During 2020 and as the pandemic started, mass closures and stay-at-home orders created chaos for retailers, as the world tried to understand what precautions to take.

2021 proved calmer. The year was marked by acquisitions, IPOs, and other transactions as the industry slightly stabilized. The challenges retailers faced were different: instead of mass temporary closures, they spent the year battling supply chain bottlenecks as demand surged while needing to introduce new perks to entice workers during shortages.

As we look to the year ahead, the pandemic continues to impact retailers, which need to consider the following trends.

Invest in your supply chain

2022 could be a year for evaluating, rethinking, and investing in supply chains in the long term. Until recently, they have often been an underfunded part of the retail organization, however, their importance was highlighted in the pandemic. There is no better moment than now to reinvent supply chains in the industry. 

Take care of your workers

Labor was a huge problem in 2021. Retailers struggled to staff stores, warehouses, and logistics functions, adding to the industry’s supply chain woes. Some responded with higher wages and other perks to attract candidates. If labor remains tight in the U.S. in 2022, retailers may need more than creative perks to win recruits.

Watch the IPO wave

A wave of IPOs swept the US industry as retailers tried to get in on the hot stock market. The majority of retail public listings came from e-commerce companies.

As these brands entered the public markets, their financials also became public. For some brands, these filings made clear just how challenging it is to be profitable while operating mostly online.

Apparel’s rejuvenation

If 2020 finished off apparel sales, 2021 rejuvenated them. Moody’s expects growth to somewhat temper in retail and apparel in 2022, however, the pandemic’s resurgence has reintroduced new levels of uncertainty that could affect how people dress – and spend. 

The role of inflation in consumers’ spending

Alongside a slew of concerns consumers have, inflation has joined the list. While other industries like grocery and fuel may feel the impact of inflation more, it could also cause consumers to spend less on discretionary items.

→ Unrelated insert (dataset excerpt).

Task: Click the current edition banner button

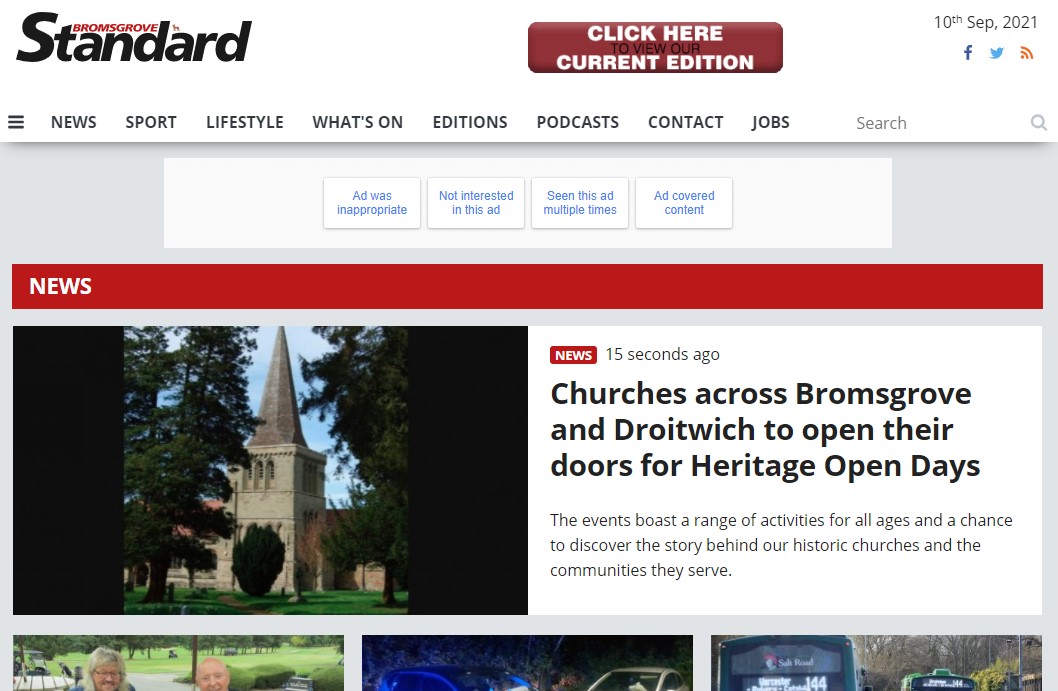Action: [x=655, y=47]
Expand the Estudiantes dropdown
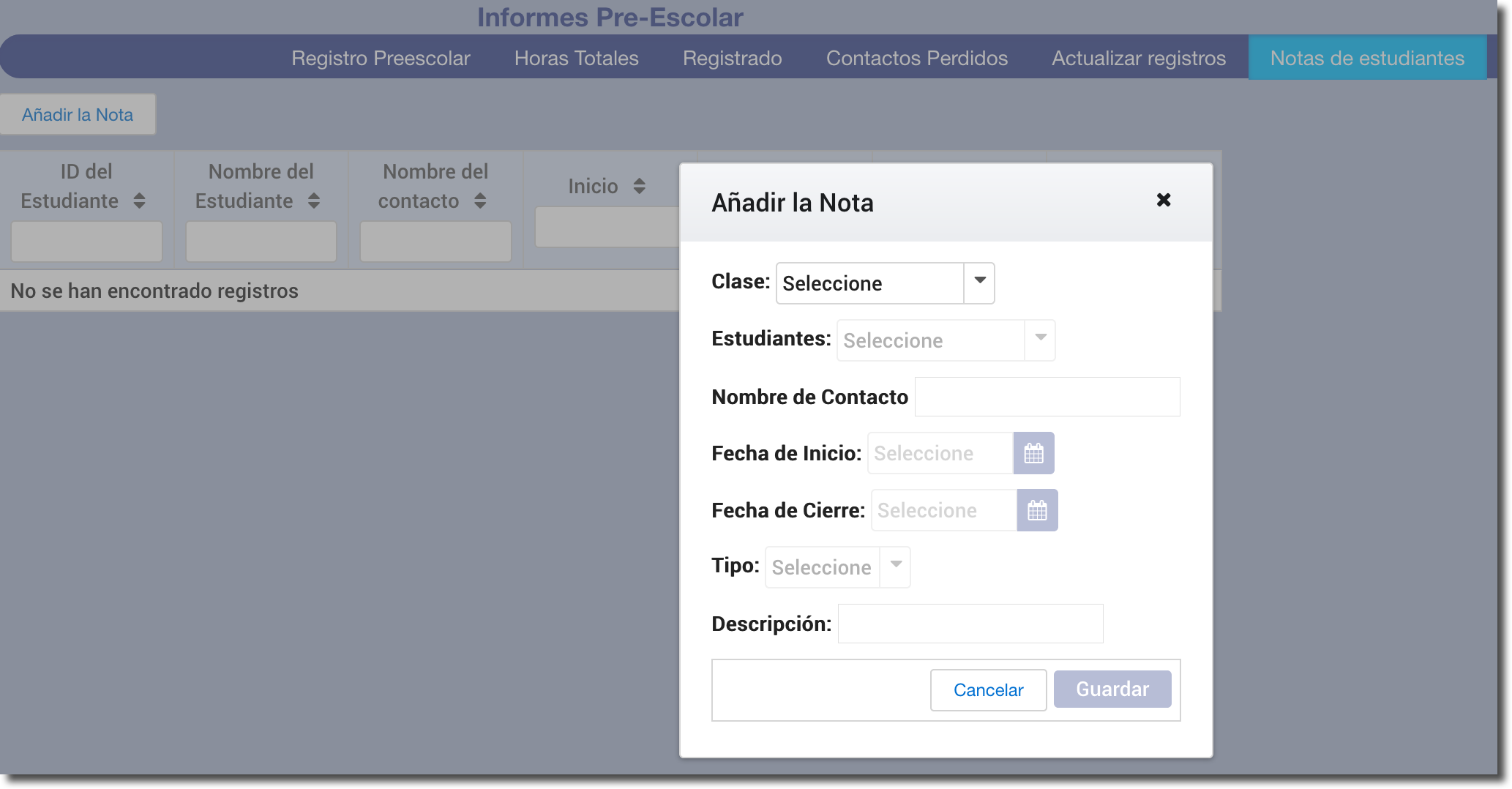 1039,340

If the rising cost of goods persists and the US Federal Reserve raises interest rates, consumers may lean into alternatives to credit cards like buy now, pay later to purchase certain items, which could further impact retailers in 2022.

The increasing interest in services

Companies have moved to diversified operations and cultivated varied revenue streams, not only offering products but services and increasingly, business-to-business services. 

Walmart offered its delivery platform to other companies. ThredUp’s back-end “resale as a service” platform has helped partners like Madewell, eBay and Farfetch to navigate resale, with analysts estimating its third-party platform more lucrative than ThredUp’s secondhand clothing sales. Amazon began selling its cashierless technology to other retailers, enabling consumers to pay for goods in physical stores without waiting in line. 

As the cost of running stores and e-commerce operations increases, it is possible that these examples are only the start of retailers turning to other services to generate sales in 2022.

The right balance of wholesale and DTC

Traditional retailers like Nike and Adidas are increasingly shifting business models to account for a higher mix of DTC sales. While this can lead to higher margins, it doesn’t necessarily make sense for all retailers to pursue. According to analysts, a shift towards the middle is likely to continue, with brands attempting to strike the right balance between DTC and wholesale channels in the year ahead, and for the next 2-3 years.

The purpose of the store

Two decades of e-commerce growth and years of declines of malls and the department stores that anchor them have led retailers to drastically reduce these recently. In 2019, US retailers forged plans to permanently close more than 9,000 stores. In an effort to make existing stores count, many retailers are rethinking store formats and switching locations.

Private labels will continue to multiply

Private labels nowadays are profitable growth engines that allow retailers to increase market share, with many launching their own private brands, that don’t appear to be slowing down. With inflation taking hold, private labels may be positioned for growth as shoppers care more about value for money. When the cost of goods surpasses wage increases, private labels may become more appealing to price-conscious consumers.

Data and transparency

Apple’s public release of the iOS 14.5 update required that all apps adopt the AppTrackingTransparency framework. Through the update, apps needed to ask users’ permission to track them or access the device’s advertising identifier. This was problematic for marketers and retailers of DTC brands, which historically rely on third-party data for customer acquisition and retention. 

This means that companies have to now scramble and search out new marketing channels like email, SMS, and even print advertising to try to get consumers to shop with brands, that will yield a more profitable return.